Great observation! I don't know what it is about Mossbergs, but they do seem to have a lot of "slide slop". That being said, they are also very functional and reliable guns. They might not have all the bells and whistles, but they work! The very first shotgun I ever bought for myself was a Mossberg, and it killed a ton of game for me, birds, rabbits and deer. Then, I got fancy and ordered a 2 barrel combo with a field barrel and a slug barrel (non-rifled) for deer. I still have that one, and it still works perfectly at 30+ years of age.

And, yes, go get yourself a regs book and study it for where you are located. There are multiple antlerless deer permits available.


----------



## fredg53 (Sep 17, 2010)

+ on 870 express combo been using one for 20 years never a problem not one


----------



## laynhardwood (Dec 27, 2009)

I have an 870 express mag and it's been very reliable no problems in the 15 yrs I have owned it but I since switched to hunting with a .44 mag super black hawk and that's made long walks a breeze


----------



## MassillonBuckeye (May 3, 2010)

bobk said:


> Actually it will give you 6 extra days. 2 muzzy seasons in Ohio.
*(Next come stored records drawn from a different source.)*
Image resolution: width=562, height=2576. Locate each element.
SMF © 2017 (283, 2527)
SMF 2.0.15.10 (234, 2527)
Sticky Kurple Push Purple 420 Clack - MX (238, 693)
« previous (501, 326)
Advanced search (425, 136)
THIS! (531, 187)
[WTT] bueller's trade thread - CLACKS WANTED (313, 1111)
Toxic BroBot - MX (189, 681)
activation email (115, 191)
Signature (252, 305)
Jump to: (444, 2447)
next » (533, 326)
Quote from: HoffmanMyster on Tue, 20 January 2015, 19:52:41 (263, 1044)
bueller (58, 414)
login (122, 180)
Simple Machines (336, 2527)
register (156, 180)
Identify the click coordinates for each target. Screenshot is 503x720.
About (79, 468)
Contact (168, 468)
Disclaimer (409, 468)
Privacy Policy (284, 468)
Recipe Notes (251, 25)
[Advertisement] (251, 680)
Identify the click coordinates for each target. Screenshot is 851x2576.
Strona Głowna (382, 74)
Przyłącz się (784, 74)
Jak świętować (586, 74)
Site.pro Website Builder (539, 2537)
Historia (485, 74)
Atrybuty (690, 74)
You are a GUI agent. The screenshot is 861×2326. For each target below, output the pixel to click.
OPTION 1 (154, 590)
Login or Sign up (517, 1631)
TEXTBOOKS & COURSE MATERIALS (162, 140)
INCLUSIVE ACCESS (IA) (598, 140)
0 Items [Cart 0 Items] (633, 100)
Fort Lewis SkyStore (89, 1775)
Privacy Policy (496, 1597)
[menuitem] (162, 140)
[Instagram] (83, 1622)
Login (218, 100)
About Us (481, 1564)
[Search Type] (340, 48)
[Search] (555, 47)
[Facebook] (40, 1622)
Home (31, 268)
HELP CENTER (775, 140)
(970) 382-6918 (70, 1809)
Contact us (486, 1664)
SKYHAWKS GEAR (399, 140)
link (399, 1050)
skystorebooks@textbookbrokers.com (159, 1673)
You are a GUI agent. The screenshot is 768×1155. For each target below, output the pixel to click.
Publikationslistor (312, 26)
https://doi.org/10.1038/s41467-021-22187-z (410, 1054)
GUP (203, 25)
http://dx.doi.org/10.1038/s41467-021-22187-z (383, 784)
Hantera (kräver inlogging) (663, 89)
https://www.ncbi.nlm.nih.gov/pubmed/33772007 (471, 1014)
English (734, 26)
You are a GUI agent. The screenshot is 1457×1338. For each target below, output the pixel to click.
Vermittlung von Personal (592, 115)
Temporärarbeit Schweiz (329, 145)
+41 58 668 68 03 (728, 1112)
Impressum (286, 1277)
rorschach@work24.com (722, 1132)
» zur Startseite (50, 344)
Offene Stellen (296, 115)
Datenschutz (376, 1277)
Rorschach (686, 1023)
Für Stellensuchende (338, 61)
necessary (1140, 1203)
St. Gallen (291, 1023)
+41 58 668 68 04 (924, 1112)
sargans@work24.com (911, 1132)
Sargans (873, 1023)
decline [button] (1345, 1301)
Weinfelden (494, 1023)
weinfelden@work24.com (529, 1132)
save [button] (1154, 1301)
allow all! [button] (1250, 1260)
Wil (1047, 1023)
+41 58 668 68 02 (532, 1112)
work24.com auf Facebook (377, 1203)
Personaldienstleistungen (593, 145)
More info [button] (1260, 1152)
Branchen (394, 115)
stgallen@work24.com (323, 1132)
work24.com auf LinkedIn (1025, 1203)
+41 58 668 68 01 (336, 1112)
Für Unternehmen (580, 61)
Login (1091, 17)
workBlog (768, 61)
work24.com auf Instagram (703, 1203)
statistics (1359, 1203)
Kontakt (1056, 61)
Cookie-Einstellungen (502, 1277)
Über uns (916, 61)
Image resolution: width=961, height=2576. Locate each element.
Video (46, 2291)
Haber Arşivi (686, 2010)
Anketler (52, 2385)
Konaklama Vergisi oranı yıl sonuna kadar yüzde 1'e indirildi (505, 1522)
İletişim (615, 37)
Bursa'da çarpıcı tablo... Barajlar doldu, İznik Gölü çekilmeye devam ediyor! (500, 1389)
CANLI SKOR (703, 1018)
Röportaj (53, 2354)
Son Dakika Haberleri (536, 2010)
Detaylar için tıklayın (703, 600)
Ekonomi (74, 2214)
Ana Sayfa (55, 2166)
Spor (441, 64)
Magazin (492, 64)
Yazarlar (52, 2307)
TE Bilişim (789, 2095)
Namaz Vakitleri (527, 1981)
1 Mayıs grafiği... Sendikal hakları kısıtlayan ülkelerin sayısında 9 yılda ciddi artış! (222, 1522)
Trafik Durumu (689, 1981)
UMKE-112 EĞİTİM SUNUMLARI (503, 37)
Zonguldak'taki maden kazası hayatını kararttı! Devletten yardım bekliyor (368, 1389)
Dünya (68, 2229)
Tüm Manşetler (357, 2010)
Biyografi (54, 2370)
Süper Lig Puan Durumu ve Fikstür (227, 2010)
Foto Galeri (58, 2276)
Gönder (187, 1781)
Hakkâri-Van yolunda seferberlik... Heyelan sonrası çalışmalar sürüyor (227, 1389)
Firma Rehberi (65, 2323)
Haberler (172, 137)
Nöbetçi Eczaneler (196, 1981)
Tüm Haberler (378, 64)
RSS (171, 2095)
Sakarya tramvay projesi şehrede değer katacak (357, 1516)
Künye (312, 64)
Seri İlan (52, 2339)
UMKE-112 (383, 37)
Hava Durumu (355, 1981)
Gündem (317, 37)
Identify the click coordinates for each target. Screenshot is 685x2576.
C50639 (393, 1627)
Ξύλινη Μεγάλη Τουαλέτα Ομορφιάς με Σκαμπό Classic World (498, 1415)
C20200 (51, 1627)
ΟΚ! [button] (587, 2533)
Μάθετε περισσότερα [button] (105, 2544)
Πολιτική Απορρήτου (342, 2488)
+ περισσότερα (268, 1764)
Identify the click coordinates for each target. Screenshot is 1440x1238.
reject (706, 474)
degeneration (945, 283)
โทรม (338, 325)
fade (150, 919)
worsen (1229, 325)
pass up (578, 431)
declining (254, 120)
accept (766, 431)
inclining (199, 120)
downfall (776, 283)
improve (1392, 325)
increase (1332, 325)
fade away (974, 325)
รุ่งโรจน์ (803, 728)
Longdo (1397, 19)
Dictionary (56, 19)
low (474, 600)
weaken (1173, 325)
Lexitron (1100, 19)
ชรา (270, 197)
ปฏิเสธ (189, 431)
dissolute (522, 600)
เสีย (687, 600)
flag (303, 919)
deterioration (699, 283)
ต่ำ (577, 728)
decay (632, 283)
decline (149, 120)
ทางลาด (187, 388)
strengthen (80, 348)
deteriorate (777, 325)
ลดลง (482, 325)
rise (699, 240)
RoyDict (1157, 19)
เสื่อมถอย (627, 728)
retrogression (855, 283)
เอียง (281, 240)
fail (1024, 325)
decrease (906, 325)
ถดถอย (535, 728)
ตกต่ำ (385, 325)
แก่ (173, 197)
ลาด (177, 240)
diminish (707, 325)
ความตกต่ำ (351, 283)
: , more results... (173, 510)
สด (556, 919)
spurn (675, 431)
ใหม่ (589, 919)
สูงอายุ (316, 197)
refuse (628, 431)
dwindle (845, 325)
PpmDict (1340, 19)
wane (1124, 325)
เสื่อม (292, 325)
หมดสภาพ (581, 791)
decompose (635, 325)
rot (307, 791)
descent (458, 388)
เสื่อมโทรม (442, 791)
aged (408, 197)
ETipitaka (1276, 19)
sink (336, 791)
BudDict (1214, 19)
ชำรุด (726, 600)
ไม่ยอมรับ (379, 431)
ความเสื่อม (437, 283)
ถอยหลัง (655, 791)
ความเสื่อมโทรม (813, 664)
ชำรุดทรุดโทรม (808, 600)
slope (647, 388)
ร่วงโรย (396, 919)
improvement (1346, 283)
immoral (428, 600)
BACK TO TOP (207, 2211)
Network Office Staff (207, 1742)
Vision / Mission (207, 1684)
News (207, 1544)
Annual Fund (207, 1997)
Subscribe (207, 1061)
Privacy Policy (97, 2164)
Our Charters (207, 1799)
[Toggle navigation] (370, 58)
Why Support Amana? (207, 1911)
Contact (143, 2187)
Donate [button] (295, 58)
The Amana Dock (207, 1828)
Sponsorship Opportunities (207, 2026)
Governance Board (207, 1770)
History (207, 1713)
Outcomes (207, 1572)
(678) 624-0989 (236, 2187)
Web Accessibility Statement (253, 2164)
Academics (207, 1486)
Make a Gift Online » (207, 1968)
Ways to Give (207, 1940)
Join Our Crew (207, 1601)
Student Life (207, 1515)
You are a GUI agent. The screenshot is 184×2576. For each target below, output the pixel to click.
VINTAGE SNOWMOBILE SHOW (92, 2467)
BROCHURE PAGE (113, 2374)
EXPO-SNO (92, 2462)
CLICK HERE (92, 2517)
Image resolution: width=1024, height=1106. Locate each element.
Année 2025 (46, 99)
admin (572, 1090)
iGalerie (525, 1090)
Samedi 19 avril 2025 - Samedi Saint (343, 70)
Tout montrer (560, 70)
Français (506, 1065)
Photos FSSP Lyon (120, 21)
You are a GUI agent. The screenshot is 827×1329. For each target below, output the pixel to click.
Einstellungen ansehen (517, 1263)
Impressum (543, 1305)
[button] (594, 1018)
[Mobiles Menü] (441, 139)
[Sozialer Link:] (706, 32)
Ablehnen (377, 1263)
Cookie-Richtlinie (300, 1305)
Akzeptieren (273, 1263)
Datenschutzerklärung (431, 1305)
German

Didn't they do away with the other bonus muzzle loader dates? hmm.


----------



## bobk (Apr 30, 2004)

MassillonBuckeye said:


> Didn't they do away with the other bonus muzzle loader dates? hmm.


Regular muzzle season is just like in the past. It's all in the regs. Bonus gun is gone.


----------



## MassillonBuckeye (May 3, 2010)

bobk said:


> Regular muzzle season is just like in the past. It's all in the regs. Bonus gun is gone.


Cool! Thanks for the info. Now, which area do I hunt? Hmmmm


----------